I do not deny your observations. I admit torque sensing on a hub-drive might work by adjusting the amount of the motor power by the pedalling torque. That way, the cranks might work as yet another throttle, that is, the torque on the cranks could deliver more or less power to the motor up to the maximum allowed by a given assistance level. That is, if Level 1 allows 100 W max then hard mashing on the cranks could deliver 100 W of assistance at that level while light pedalling would give 50 W.

There is, however, a fundamental difference between a hub-drive and a mid-drive. While a torque-sensing hub-drive can only amplify the torque exerted by your feet, a mid-drive motor amplifies your leg power, that is cadence * torque. It means you can either mash or spin your cranks and the power to be amplified by the mid-drive motor might be the same in both cases.

Let me give you an example.

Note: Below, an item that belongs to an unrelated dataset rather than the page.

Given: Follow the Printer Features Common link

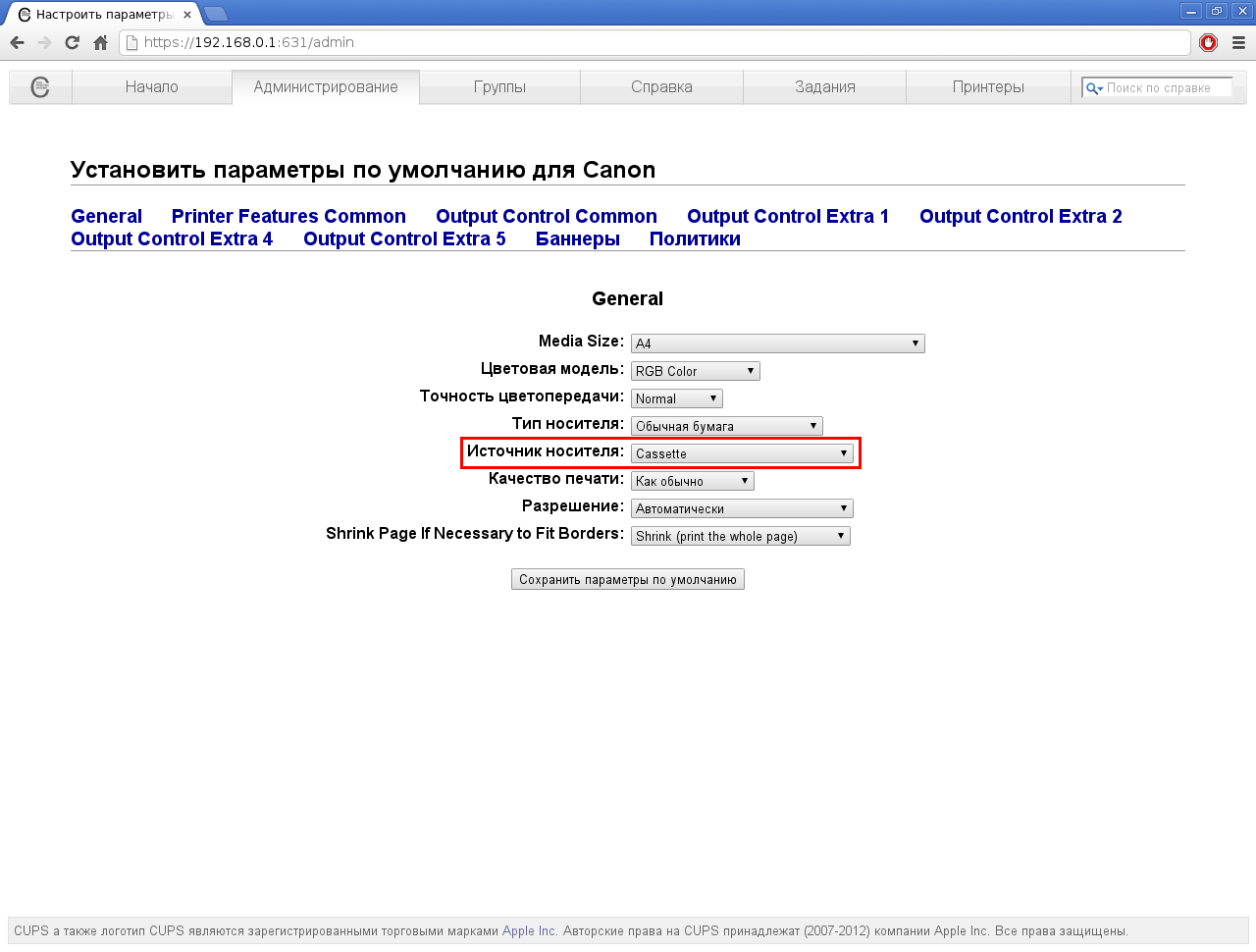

Yamaha PW-X2 (one of Giant Syncdrive Pro mid-drive motors) has no cap on the power delivered by the motor, and the max motor power there is 520 W (mechanical). If you set the Assistance to 100% then you can deliver 100 W of the leg power either by light but fast pedalling or by slower but hard stomping on the pedals. In either case, the motor would deliver 100 W of mechanical assistance. That makes it very different to the hub-drive motor where the pedalling cadence is not taken into account at all.

That would explain the fact the Haul motor requires a higher gear and harder pedalling to move faster.

 

[Lippy]

Very interesting observation. That last sentence describes my (admittedly new) Haul motor experience exactly.

 

[Marcela]

Those little tires give the sensation of power, and require the larger front chainring to compensate.

 

[Lippy]

In my limited experience with the Haul so far, the motor absolutely responds to quick torque bursts from the legs.
It’s great. Best of both worlds.